MHC-II-restricted neoantigen expression drives tumor infiltration, activation, and maintenance of nonspecific T cells in lung cancer

Saturday, April 18, 2026

1:30 PM - 1:45 PM US ET

Location: 104AB

Author(s)

DK

David E. Klawon, Jr., PhD (he/him/his)

Postdoctoral Fellow
Koch Inst. for Integrative Cancer Res., MIT
Cambridge, Massachusetts, United States

Disclosure(s):

David E. Klawon, PhD, Jr.: No financial relationships to disclose

Introduction/Rationale: Cancer mutations can result in the expression of tumor-specific “neoantigens” that are targeted by T cells. Neoantigen expression drives robust T cell infiltration of tumors across cancer models, yet most of these T cells are not specific for the neoantigens and contain both pathogenic and immunosuppressive subsets. We sought to investigate how neoantigen-specific CD4+ T cells orchestrate nonspecific “Passenger” T cell responses within tumors and determine their impact on tumor progression.

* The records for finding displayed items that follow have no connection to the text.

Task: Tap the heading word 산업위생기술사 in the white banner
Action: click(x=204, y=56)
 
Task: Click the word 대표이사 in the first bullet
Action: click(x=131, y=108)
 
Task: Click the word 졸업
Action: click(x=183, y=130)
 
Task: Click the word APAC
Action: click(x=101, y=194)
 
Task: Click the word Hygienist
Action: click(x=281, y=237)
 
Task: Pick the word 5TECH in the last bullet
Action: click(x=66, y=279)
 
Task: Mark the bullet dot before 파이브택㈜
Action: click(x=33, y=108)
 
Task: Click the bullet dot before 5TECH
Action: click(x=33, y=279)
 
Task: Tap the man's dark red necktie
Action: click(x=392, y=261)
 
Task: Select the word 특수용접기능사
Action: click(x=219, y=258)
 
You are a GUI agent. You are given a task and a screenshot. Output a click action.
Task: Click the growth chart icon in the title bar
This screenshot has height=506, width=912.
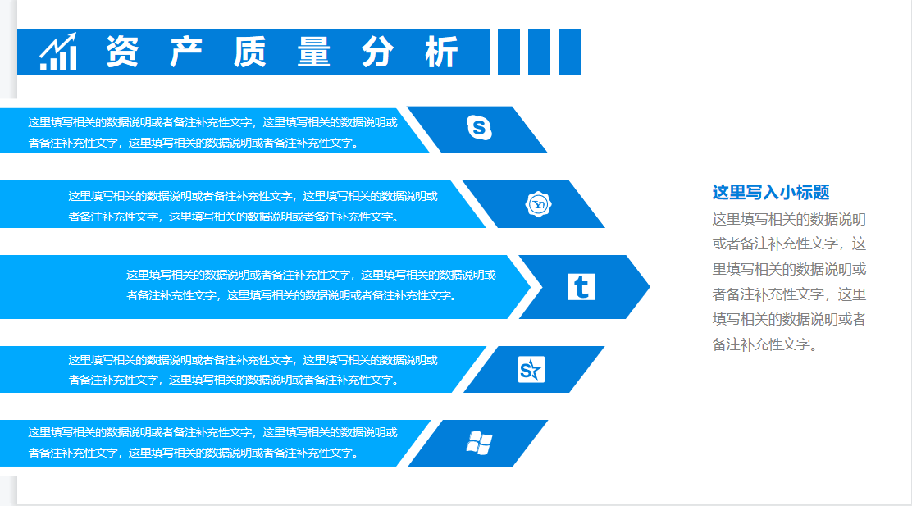pyautogui.click(x=58, y=52)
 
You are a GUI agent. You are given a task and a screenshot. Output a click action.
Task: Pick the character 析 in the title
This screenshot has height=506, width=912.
pyautogui.click(x=441, y=52)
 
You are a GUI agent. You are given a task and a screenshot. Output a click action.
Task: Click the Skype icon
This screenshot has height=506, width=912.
pyautogui.click(x=479, y=128)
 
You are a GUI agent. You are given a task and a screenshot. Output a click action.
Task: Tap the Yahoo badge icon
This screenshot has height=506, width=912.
pyautogui.click(x=538, y=203)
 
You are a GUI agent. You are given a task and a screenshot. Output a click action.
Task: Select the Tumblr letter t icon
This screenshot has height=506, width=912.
pyautogui.click(x=581, y=286)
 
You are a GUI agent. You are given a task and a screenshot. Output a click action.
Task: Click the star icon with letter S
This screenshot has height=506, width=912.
pyautogui.click(x=531, y=370)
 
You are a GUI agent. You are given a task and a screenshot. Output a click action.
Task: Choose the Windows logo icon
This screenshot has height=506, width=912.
pyautogui.click(x=479, y=443)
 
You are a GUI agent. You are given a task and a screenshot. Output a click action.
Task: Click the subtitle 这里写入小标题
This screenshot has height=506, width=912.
pyautogui.click(x=771, y=193)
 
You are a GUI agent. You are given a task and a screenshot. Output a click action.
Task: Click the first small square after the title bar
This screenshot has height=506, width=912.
pyautogui.click(x=508, y=52)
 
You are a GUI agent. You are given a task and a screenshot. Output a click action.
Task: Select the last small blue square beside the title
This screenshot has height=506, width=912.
pyautogui.click(x=571, y=52)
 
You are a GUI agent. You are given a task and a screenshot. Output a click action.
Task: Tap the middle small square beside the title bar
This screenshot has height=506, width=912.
pyautogui.click(x=540, y=52)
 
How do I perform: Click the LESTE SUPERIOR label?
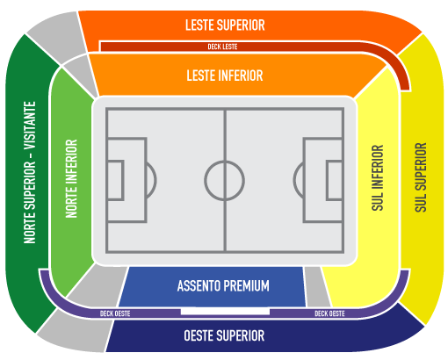(x=225, y=25)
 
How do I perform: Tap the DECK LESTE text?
(x=222, y=47)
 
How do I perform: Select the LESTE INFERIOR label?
(x=225, y=76)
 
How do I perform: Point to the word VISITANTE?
(x=30, y=126)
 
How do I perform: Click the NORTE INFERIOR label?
(x=71, y=178)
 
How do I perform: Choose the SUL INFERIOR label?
(x=378, y=177)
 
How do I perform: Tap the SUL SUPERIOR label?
(x=421, y=177)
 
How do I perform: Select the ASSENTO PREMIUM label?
(x=223, y=286)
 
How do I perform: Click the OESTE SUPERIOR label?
(x=224, y=335)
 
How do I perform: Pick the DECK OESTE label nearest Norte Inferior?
(x=115, y=313)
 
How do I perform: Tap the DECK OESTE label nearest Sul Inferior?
(x=329, y=313)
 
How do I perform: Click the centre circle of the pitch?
(x=225, y=162)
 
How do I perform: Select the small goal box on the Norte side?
(x=115, y=180)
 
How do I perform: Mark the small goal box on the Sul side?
(x=335, y=180)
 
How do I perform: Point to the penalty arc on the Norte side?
(x=155, y=180)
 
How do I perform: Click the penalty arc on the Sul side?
(x=293, y=180)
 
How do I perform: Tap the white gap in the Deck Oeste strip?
(x=225, y=312)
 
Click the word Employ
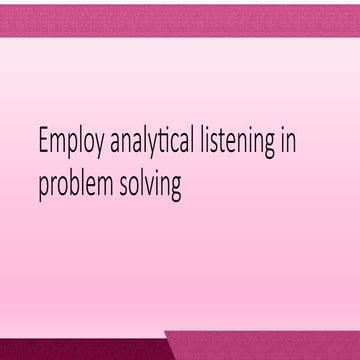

Methods: Our studies used an autochthonous murine model of lung adenocarcinoma (KrasG12D/+; tp53-/-) in which tumors are synchronously initiated via lentiviral delivery of Cre recombinase with neoantigen, and employed flow cytometry, histological analyses, single-cell transcriptomics, and temporal immune cell perturbations.

Results: Expression of a single MHC-II-restricted neoantigen (mITGB1) unexpectedly promoted tumor development. mITGB1 expression drove robust intratumoral enrichment of CD4+ and CD8+ Passenger T cells compared to mITGB1-neg controls. A fraction of Passenger T cells in mITGB1+ tumors uniquely displayed hallmarks of antigen experience, clonal expansion, and readily formed aggregates with B cells. Passenger T cells persisted in mITGB1+ tumors for at least three weeks, while lymphocytes in mITGB1-neg tumors rapidly vanished if cells could not traffic from the periphery. Critically, long-term maintenance of Passenger T cells within tumors required continuous expression of the neoantigen.

Conclusion: Our study reveals an unappreciated role for neoantigen-specific CD4+ T cells in promoting tumorigenesis and actively coordinating non-specific Passenger T cell responses within tumors. Paradoxically, neoantigen expression may furnish the tumor microenvironment with novel T cell specificities and unlock cell states that support tumor growth alongside populations that work to combat progression.